Evil doesn’t die, it just reinvents itself. Thinness in the 90’s represented detachment, rebellions and cultural nihilism. Today, thinness today represents cultural nihilism rebranded under a guise of health and virtue signaling. Pilates bodies, green juices, cortisol control and 15k step routines thinness now signals optimization in a world that runs on it. To be thin today implies you have the time to work out. You can afford a boutique gym, buy the high-quality foods, you have the mental space for “self optimization”. Discipline and access now a visible marker of stability. Interestingly highlighted during a streak of inflation, layoffs, housing instability, and government shut downs. When anxieties rise bodies become a place people try to regain control. This isn’t cigarettes and espresso, its matcha and masgnesium gycinate. It’s not “I haven’t eaten”, its “oh im actually cutting out gluten for gut health”. Aesthetics and their presentations have changed. The underlying anxieties did not. When recessions and economic stress rise, status markers become more subtle and embodied. 80’s meant logos, 90’s it’s the waif, in the 2000’s designer bags. Now? It’s wellness literacy, leisure time, regulated nervous systems and visible self-discipline. Our bodies now the vessel for luxury items.

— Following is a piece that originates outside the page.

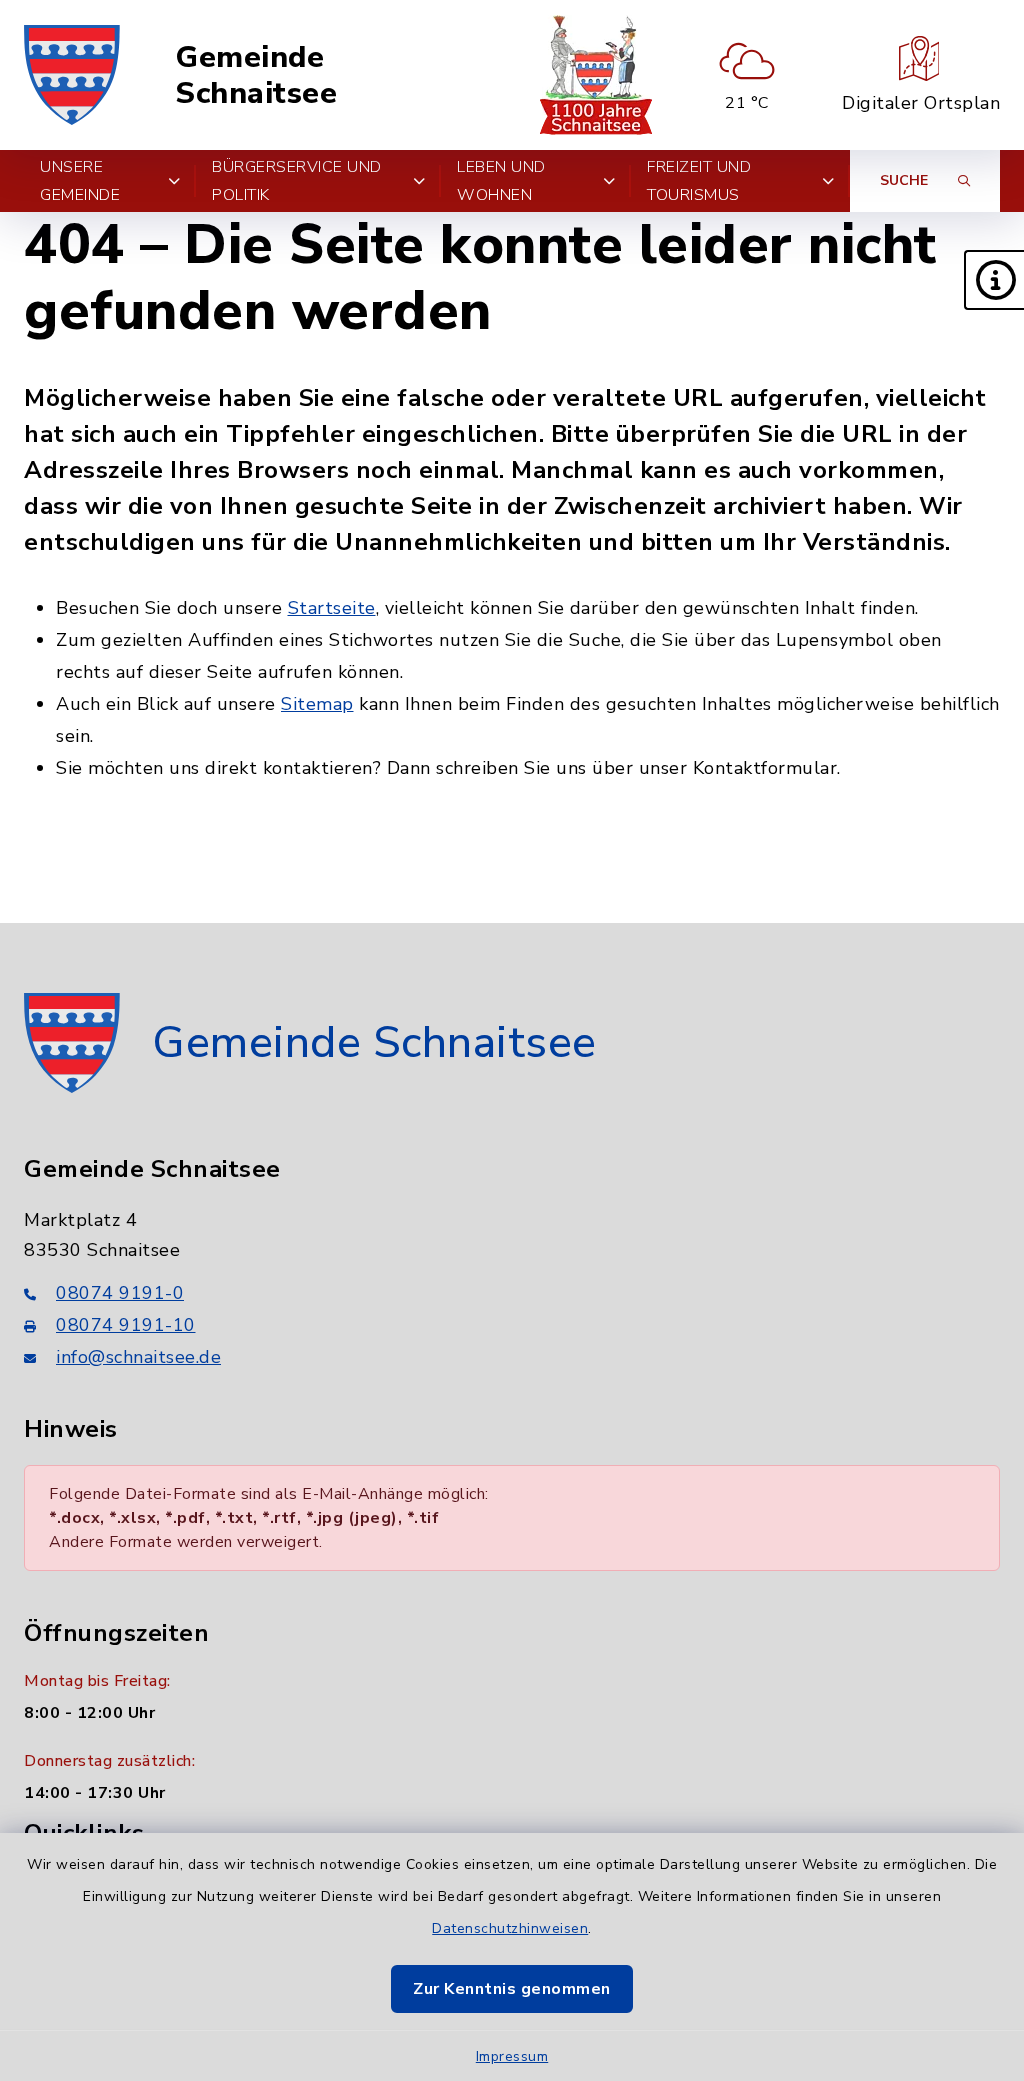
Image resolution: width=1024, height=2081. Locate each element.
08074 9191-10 (126, 1325)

The bigger story what these times represent and reflect is economic tightening, desire for control social media hyper-visibility. Class-coded self-care hidden behind a glass ceiling of opportunity. When stability feels scarce, optimization becomes aspirational. Because the new beauty standard doesn’t look extreme. It looks attainable, quietly assuming you’re not in survival mode. The machine and algorithm rewards lean, toned, controlled wrapped in “health”. In times of excess we exaggerate. In times of anxiety we restrict. Today’s restriction just wears 200$ leggings instead of smudged eyeliner. The language has shifted from rebellion to state of regulation but the message and desire for control never left. And control has always been the easiest for those with the most room to breathe. When wellness becomes a status symbol it stops being neutral. In times of economic tightening, ideals don’t get louder; they get Coded. Maybe that tells us more about the moment we’re in than our bodies at all.